Vídeos populares mostrando pessoas – principalmente estrangeiros – comprando casas japonesas baratas e transformando-as em pousadas e cafés elegantes conquistaram muitos seguidores nas redes sociais nos últimos anos, mas Hall alertou que não é tão fácil quanto parece.
“A verdade é que a maioria dessas casas não será vendida a estrangeiros, ou que a quantidade de trabalho administrativo e as regras por trás disso não são algo fácil para alguém que não fala japonês e lê japonês muito bem”, ele disse. “Eles não conseguirão essas casas baratas”.
Poucas pessoas
A população do Japão está em declínio há vários anos – na última contagem de 2022, a população tinha diminuído em mais de 800 mil desde o ano anterior, para 125,4 milhões.
Em 2023, o número de novos nascimentos caiu pelo oitavo ano consecutivo, atingindo um mínimo histórico, segundo dados oficiais.
A taxa de natalidade do Japão tem oscilado em torno de 1,3 há anos, longe dos 2,1 necessários para manter uma população estável, e na semana passada o Ministério de Assuntos Internos e Comunicações do Japão disse que o número de crianças menores de 15 anos caiu pelo 43º ano consecutivo para um recorde mínimo de cerca de 14 milhões, em 1º de abril.
Então, tudo isso significa que o problema de muitas casas e poucas pessoas parece destinado a continuar por algum tempo.

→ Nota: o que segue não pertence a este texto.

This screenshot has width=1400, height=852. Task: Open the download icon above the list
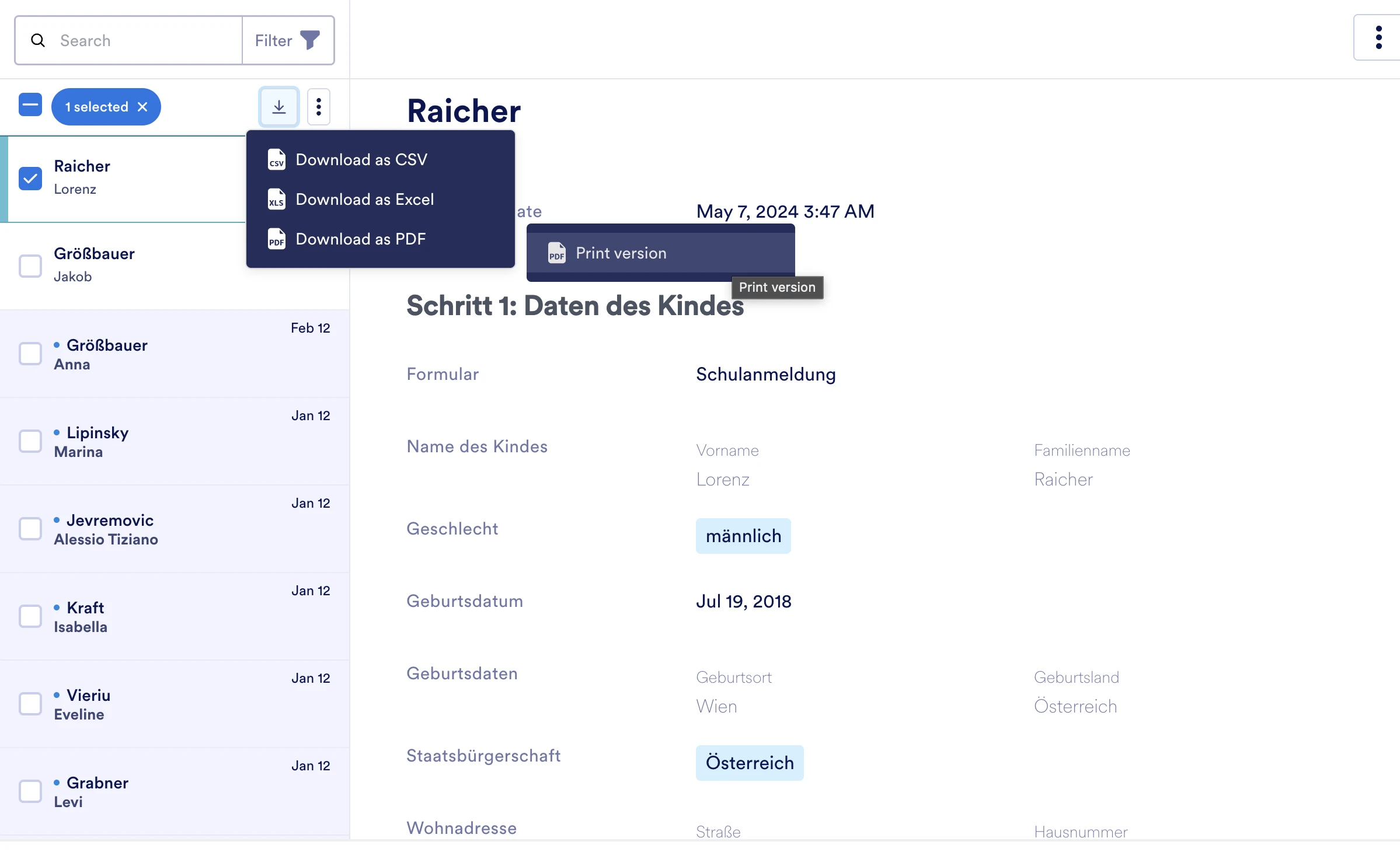pos(278,106)
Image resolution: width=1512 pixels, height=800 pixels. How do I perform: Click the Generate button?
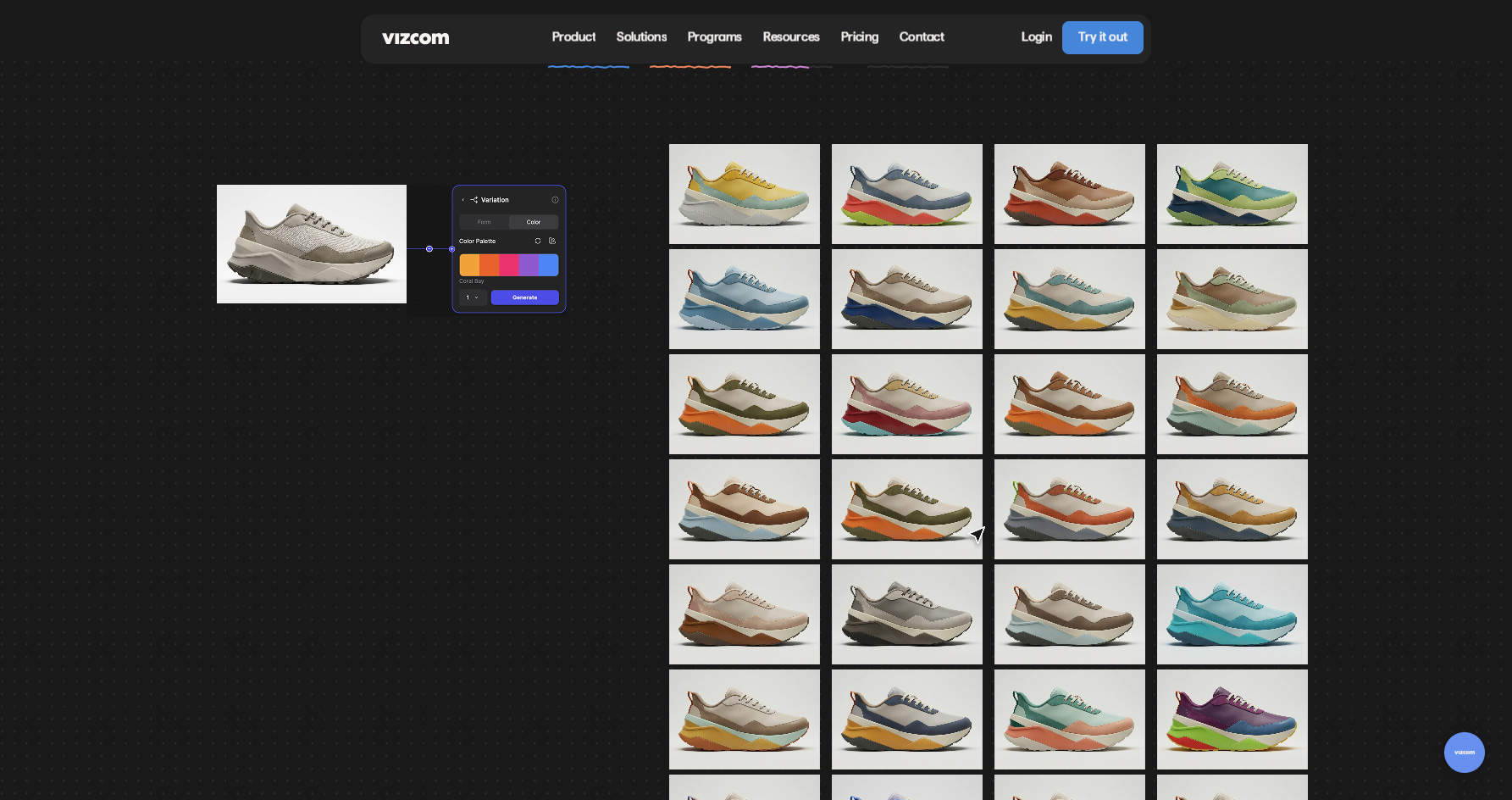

Yuki Akiyama, professor da faculdade de arquitetura e urbanismo da Universidade da Cidade de Tóquio, disse que as casas vazias causaram problemas no passado, por exemplo, após o terremoto de magnitude 7,5 que atingiu a península de Noto, na província central de Ishikawa, em janeiro.
A área onde ocorreu estava repleta de akiya e elas representavam um perigo para os residentes durante o desastre e desafios para a reconstrução pós-terremoto.
“Quando ocorre um terremoto ou tsunami, existe a possibilidade de que as casas vazias bloqueiem as rotas de evacuação à medida que quebram e são destruídas”, disse ele.
Após o terremoto, as autoridades tiveram dificuldades para decidir quais propriedades danificadas poderiam limpar devido à falta de clareza sobre a propriedade, o que representava “um obstáculo para a reconstrução”, disse Akiyama.
Em outras áreas rurais com alta concentração de casas vagas, as akiya paralisaram o desenvolvimento, disse o professor.
Com essas propriedades permanecendo intocadas, disse ele, “o valor da área será reduzido porque é um lugar onde não se pode comprar e vender adequadamente e não se pode fazer desenvolvimento em grande escala”.
“As pessoas vão pensar que este lugar não tem valor e o valor imobiliário de toda a área vai diminuir gradativamente”.
Akiyama desenvolveu um programa de inteligência artificial para prever as áreas mais vulneráveis à akiya, mas sublinhou que o problema não é exclusivo do Japão – foi observado nos EUA e em alguns países da Europa.
No entanto, ele disse que a história arquitetônica e a cultura do Japão tornaram a situação particularmente terrível.
As casas no Japão não são valorizadas pela sua longevidade, disse ele, e ao contrário do Ocidente, as pessoas normalmente não vêem mérito em viver em edifícios históricos.
“No Japão, quanto mais nova for a casa, maior será o preço de venda”, disse ele.